THE FINTECH sector should brace itself for a new wave of regulatory scrutiny this year due to concerns of harm to consumers and the financial system, a new report has warned.
KPMG UK research, published on Monday, highlighted a number of risks from fintech firms – including online lenders – that are concerning regulators.
These include herd-like behaviour that “may arise from the widespread use of similar machine learning and other strategies for lending or trading,” and a concern that non-bank providers of credit “may grow rapidly while not being regulated appropriately”.
Other risks included data privacy, lack of consumer understanding and the increasing burden of regulation of emerging technologies.
The accountancy giant noted that UK regulators are widening their net and sharpening their gaze on firms to look out for these risks.
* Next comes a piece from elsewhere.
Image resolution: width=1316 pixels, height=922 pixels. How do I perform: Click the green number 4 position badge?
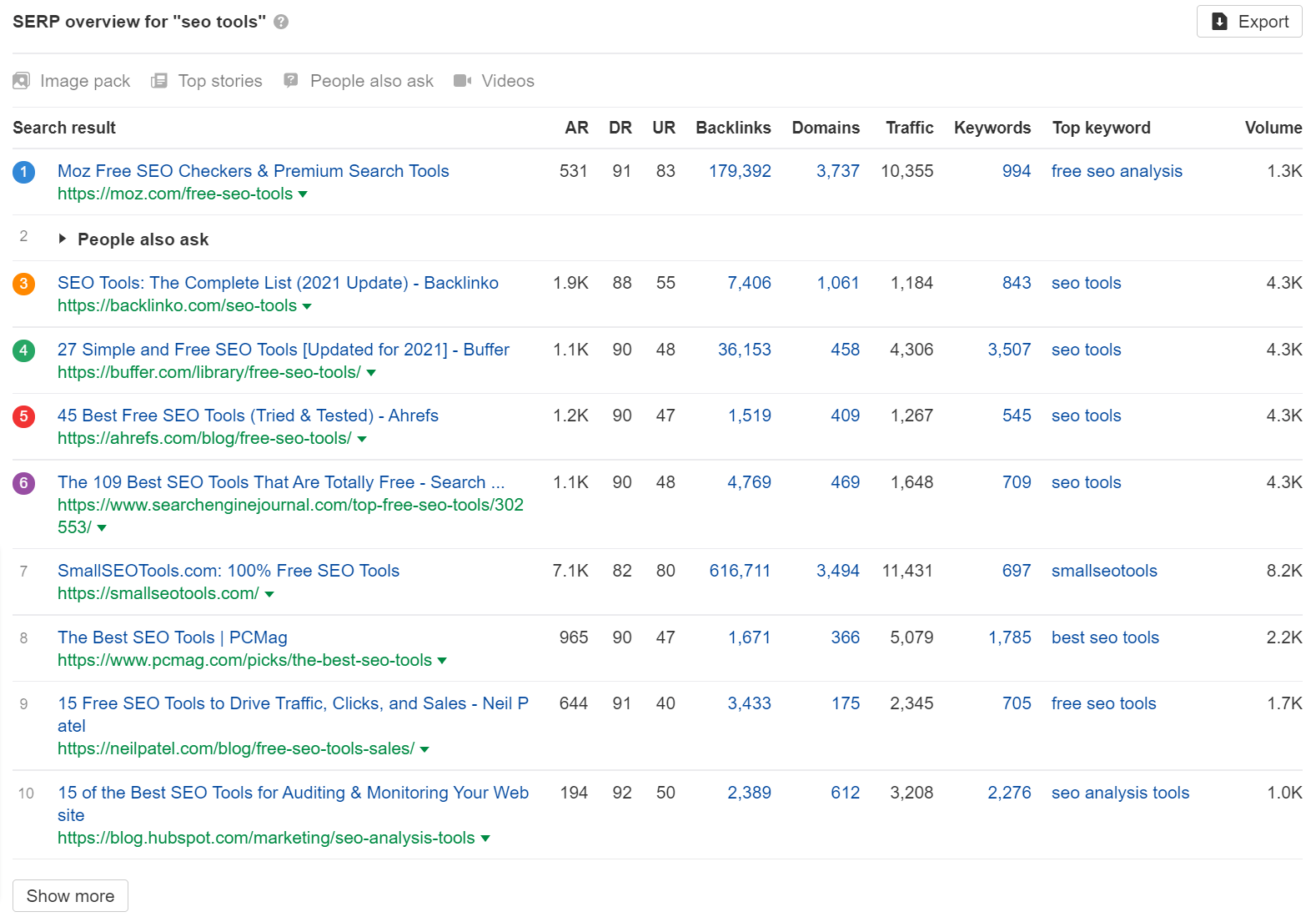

It highlighted the Financial Conduct Authority’s (FCA) P2P review as just one of almost 30 regulatory and supervisory initiatives taking place in recent years both in the UK and internationally.
“Around the world we are seeing different approaches to regulating fintech, but in the UK the direction of travel is consistent with what we have known to date: stringent,” Jon Holt, head of financial services at KPMG UK, said.
“Some wondered whether the changing world of technology could be an opportunity to reconsider the balance between consumer protection and consumer responsibility.
“But, in the UK, we wear robust regulation as a badge of honour and it is clear that regulators are turning to some familiar approaches when it comes to protecting consumers.
“Despite the bold, and ever changing world of technology, regulators continue to rely on demanding transparency; limiting the sale of products to retail customers; and re-writing conduct rules to apply to the latest fintech developments.”